§ Task objective
State, as a number alone, how many lines of the entries contain the word "métiers".

§ Exercise materials

• • •

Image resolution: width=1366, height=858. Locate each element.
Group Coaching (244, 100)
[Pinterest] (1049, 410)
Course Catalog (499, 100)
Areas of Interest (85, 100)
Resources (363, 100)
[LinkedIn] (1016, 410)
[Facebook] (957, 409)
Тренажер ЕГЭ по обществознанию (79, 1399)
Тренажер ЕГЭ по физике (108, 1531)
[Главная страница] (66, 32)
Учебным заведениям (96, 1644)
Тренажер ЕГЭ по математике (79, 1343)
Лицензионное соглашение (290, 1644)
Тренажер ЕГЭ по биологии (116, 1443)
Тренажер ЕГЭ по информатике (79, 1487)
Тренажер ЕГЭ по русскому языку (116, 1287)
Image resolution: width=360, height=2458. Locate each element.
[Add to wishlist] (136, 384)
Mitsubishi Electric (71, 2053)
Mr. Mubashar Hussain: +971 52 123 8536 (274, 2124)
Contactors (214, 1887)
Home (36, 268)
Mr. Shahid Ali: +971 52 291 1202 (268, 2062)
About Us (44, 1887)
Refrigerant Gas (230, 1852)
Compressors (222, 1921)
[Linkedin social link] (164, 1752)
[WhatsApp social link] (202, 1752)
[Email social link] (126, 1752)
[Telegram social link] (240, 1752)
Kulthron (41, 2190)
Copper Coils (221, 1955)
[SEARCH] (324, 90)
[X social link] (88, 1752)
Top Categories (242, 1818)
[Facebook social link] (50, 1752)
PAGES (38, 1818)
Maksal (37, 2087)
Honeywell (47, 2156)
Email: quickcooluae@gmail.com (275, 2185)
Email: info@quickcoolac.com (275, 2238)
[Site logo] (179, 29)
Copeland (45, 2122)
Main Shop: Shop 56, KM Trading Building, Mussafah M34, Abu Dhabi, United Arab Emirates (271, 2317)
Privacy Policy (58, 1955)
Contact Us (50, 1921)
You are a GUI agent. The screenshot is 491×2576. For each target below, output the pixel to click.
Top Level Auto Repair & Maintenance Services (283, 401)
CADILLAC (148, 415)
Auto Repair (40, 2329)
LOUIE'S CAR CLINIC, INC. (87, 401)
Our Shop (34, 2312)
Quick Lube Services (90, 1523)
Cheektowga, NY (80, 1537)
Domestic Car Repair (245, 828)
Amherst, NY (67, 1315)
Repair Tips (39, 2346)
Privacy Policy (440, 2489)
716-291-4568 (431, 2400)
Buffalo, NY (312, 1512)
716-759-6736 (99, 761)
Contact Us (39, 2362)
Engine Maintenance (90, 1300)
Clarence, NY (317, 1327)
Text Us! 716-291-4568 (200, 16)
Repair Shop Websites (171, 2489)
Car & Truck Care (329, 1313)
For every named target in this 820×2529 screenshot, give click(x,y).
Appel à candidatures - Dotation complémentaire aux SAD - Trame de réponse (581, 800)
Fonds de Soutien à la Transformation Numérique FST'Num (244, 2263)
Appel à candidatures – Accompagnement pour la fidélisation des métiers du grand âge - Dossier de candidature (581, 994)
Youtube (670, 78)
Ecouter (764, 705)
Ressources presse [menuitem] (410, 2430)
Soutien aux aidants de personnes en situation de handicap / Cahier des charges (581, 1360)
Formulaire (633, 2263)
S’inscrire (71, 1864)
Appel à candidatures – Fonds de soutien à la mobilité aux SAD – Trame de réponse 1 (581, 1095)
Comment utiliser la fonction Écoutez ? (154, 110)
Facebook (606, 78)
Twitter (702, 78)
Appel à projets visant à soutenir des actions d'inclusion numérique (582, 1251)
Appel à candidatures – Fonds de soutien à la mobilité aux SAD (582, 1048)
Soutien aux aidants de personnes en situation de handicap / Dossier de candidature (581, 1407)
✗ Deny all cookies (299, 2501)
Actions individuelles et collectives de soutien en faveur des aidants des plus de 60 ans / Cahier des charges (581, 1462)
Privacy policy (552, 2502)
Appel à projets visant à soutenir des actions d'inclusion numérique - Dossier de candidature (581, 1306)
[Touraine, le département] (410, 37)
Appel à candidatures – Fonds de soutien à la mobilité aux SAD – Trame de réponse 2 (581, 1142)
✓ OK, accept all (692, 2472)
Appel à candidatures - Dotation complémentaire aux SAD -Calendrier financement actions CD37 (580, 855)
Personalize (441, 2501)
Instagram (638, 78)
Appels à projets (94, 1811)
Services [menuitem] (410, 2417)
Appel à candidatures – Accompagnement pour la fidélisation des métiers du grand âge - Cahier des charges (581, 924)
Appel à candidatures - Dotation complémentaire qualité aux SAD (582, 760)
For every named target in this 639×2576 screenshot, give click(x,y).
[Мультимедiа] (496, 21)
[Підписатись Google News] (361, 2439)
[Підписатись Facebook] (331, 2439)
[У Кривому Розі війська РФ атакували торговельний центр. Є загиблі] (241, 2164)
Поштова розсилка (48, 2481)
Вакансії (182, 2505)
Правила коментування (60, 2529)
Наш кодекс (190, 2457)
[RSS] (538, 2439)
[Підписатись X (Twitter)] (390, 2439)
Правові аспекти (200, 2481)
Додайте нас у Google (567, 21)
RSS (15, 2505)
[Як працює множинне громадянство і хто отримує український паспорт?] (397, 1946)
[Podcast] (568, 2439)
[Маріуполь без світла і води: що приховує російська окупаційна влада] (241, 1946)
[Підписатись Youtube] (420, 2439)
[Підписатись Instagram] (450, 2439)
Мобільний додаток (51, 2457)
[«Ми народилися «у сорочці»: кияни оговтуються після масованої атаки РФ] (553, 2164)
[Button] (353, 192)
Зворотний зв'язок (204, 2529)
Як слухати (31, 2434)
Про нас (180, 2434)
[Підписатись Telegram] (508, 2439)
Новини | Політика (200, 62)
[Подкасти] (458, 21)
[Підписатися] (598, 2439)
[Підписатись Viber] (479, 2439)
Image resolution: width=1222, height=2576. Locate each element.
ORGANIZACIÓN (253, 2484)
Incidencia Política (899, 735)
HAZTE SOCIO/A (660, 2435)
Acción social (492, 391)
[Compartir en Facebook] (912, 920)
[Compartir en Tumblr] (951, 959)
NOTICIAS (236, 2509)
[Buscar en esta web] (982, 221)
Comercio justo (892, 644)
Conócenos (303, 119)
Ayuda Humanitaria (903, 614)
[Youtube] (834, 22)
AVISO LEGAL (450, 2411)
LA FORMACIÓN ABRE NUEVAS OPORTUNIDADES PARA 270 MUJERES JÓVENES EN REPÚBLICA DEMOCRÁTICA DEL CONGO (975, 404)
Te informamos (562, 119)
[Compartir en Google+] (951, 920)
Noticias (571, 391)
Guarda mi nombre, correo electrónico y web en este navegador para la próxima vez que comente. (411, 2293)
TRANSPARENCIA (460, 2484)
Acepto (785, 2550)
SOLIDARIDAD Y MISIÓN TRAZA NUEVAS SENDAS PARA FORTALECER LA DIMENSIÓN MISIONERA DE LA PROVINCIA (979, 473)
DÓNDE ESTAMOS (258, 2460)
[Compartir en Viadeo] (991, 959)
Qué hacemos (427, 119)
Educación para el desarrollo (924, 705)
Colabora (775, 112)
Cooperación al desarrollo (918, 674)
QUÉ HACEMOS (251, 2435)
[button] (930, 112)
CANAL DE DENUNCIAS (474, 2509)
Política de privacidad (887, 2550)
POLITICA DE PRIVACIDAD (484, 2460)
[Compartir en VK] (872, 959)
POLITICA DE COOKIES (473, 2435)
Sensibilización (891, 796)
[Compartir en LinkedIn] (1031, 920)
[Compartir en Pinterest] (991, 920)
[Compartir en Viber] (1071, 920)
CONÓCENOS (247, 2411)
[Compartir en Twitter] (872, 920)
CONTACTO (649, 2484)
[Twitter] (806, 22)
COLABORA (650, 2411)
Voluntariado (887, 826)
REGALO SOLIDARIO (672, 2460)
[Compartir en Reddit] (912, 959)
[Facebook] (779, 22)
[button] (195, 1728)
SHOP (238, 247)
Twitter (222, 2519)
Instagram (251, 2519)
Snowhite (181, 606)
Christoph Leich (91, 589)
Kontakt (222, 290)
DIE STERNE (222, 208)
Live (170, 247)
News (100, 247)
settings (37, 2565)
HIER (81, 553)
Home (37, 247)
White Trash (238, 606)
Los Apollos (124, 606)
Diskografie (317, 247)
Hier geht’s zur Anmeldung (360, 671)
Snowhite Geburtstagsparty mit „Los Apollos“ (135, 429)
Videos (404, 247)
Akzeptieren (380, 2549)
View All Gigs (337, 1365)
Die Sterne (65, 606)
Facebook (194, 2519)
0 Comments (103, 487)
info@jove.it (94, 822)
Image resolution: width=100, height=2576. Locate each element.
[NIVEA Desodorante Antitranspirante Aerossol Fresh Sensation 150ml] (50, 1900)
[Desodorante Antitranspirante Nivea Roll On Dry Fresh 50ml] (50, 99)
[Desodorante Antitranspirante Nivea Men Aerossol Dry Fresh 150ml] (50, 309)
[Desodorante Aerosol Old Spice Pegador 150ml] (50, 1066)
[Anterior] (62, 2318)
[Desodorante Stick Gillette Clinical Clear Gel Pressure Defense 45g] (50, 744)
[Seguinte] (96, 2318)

• • •

§ Final answer
2